Open
Description
In utf8_unicode_inplace_ex(), we have the following code:
c = *utf;
/* If first byte begins with binary 0 it is single byte encoding */
if ((c & 0x80) == 0) {
/* single byte unicode (7 bit ASCII equivilent) has no validation */
count++;
if (count <= len) {
if (c == 0) *data = x2c(&c);
else *data++ = c;
}
}
The code if (c == 0) *data = x2c(&c); is wrong.
utf the input string.
If input is "x", we copy the character => correct.
If input is "\x00\xA0", we call the x2c function which expects an hexadecimal string as input (like "20" for a space).
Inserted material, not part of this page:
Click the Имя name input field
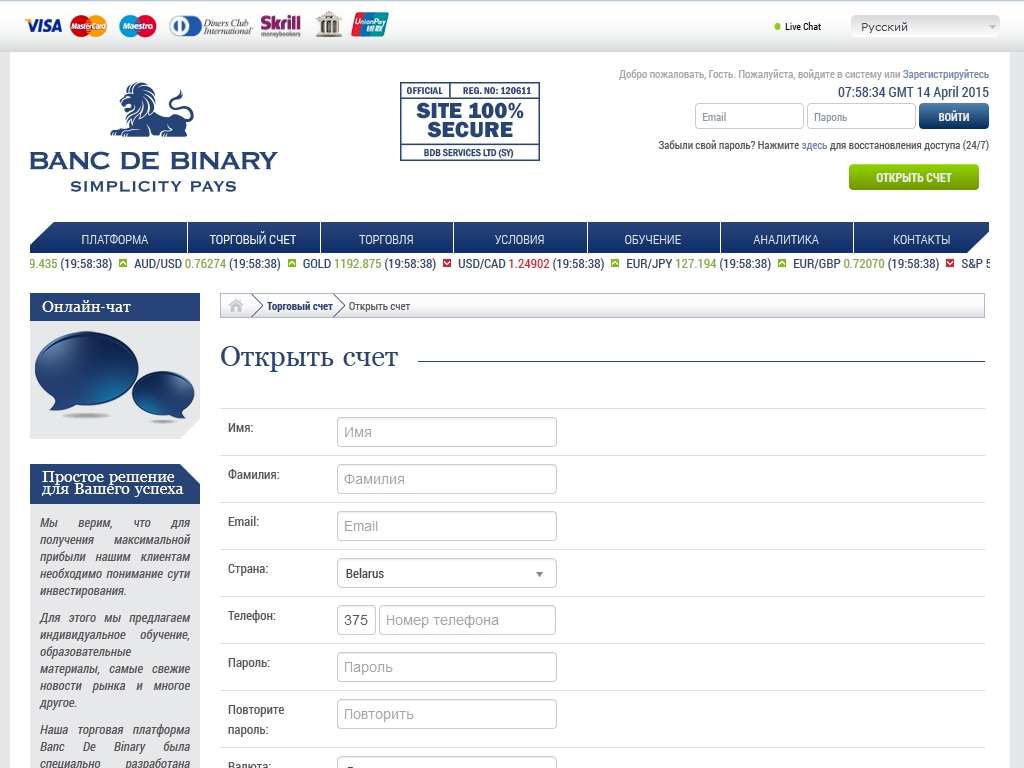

Furthermore, the output buffer (data) is not increased, so the character is overwritten on the next loop.
The correct code is
if (c == 0) {
sprintf(data, "%%u%04x", utf[1]);
count += 4;
data += 6;
i++;
*changed = 1;
}
Remarks:
- Using "%04x" replaces a lot of useless code used in other parts of the code
- I didn't add a check
if (count <= len)aftercount += 4;because it cannot overflow if we fix the code:len = input_len * 6 + 1;instead oflen = input_len * 4 + 1;(4 bytes -> %u1234). The check (and the variable count) could thus be removed everywhere - After filling data, we have several checks (/* invalid UTF-8 character number range (RFC 3629) /, / check for overlong */, ...) with this code
count++; *data++ = c;What's the point? This copies the character after the ones we already copied. This looks wrong to me. Any reason to keep this code?